Ice falling from passing aircraft is often cited as the most likely explanation for megacryometeors, as ice can form on aircraft at high altitudes and melt as aircraft descend. However, numerous incidences of megacryometeors have been cited far from flight paths, not to mention the fact that accounts of the phenomena pre-date the invention of aviation.
The latest report of an anomalous ball of ice falling from the sky occurred in Arizona on April 27 as a 10-pound chunk of ice crashed through a woman’s house in Havasu, Arizona. Unlucky homeowner Sandy Ford said the megacryometeor crashed through her roof and destroyed her garage ceiling before exploding on the ground. The ice was clear, as opposed to the blue ice that is typically used in airline septic systems. According to Ford, the noise of the ice exploding in garage was so loud that neighbors called emergency services:
It sounded like a sonic boom in my garage. My neighbor heard the sound and came over, then someone from the fire department showed up. When I went out, I was expecting to see that my hot water heater exploded … it was a chunk of ice that fell through the tile roof, through the ceiling and all the way to the ground.
In 2018, a megacryometeor was caught on camera as it exploded on a London street just feet away from a street cleaner. Just last month, a huge chunk of ice shattered a Colorado woman’s windshield as she drive along a busy highway.

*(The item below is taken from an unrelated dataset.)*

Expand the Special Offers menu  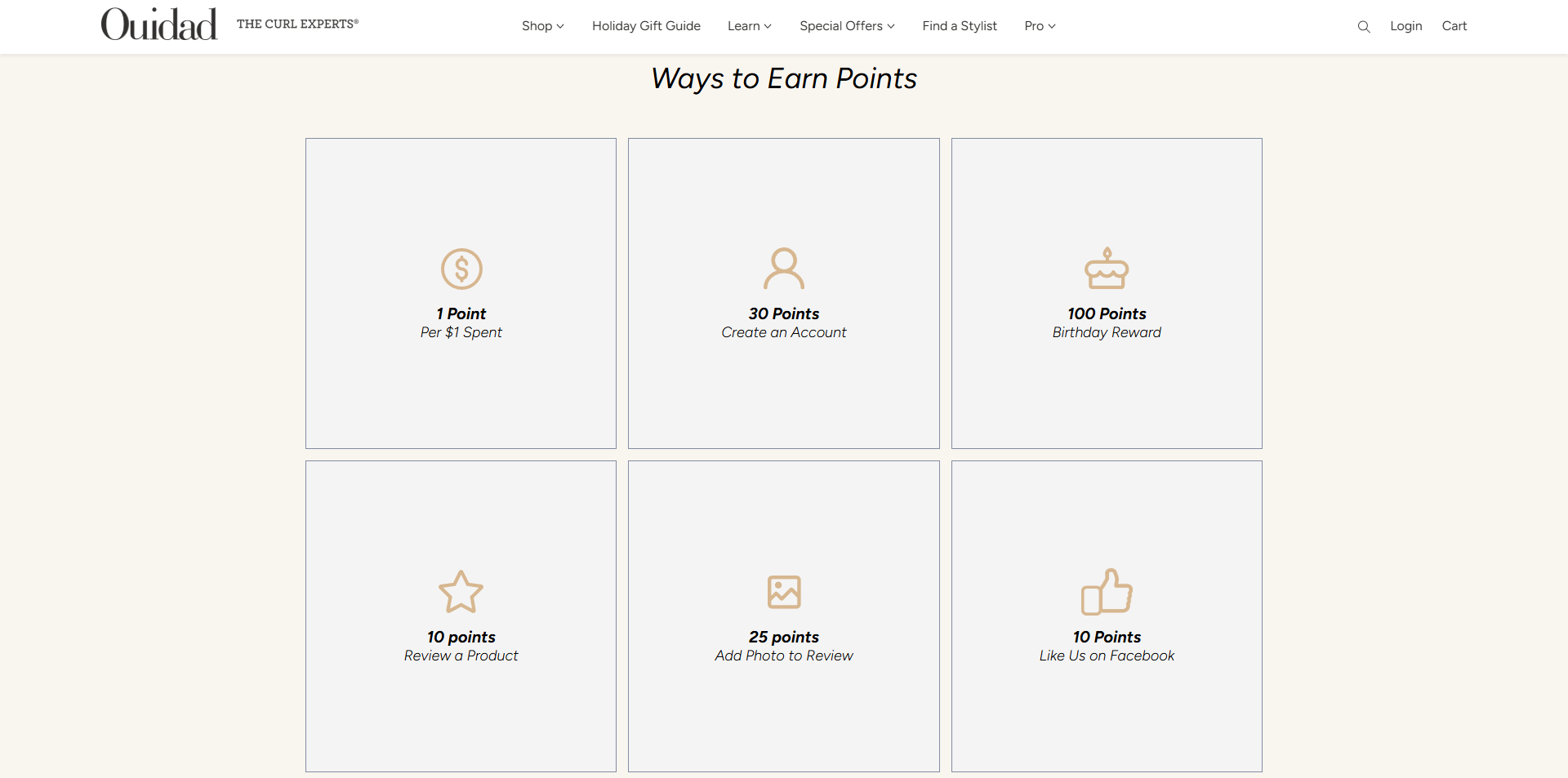tap(847, 26)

When will one of these incidents turn deadly?
For now, megacryometeors remain an enigma. Could these phenomena merely be signs that aviation and human population growth are contributing to increased incidents of ice falling from aircraft onto populated areas? Then what to make of similar reports that are nowhere near flight paths? Aircraft could be to blame, but that would mean that – gasp! – there are undisclosed aircraft buzzing around places they shouldn’t be. That couldn’t be, could it?
But that leaves out what to make of reports that pre-date aircraft. Could these megacryometeors simply be some kind of super-sized hailstone created under a very specific set of atmospheric conditions? That begs the question: could they become more common as climate patterns change? That’s a scary thought.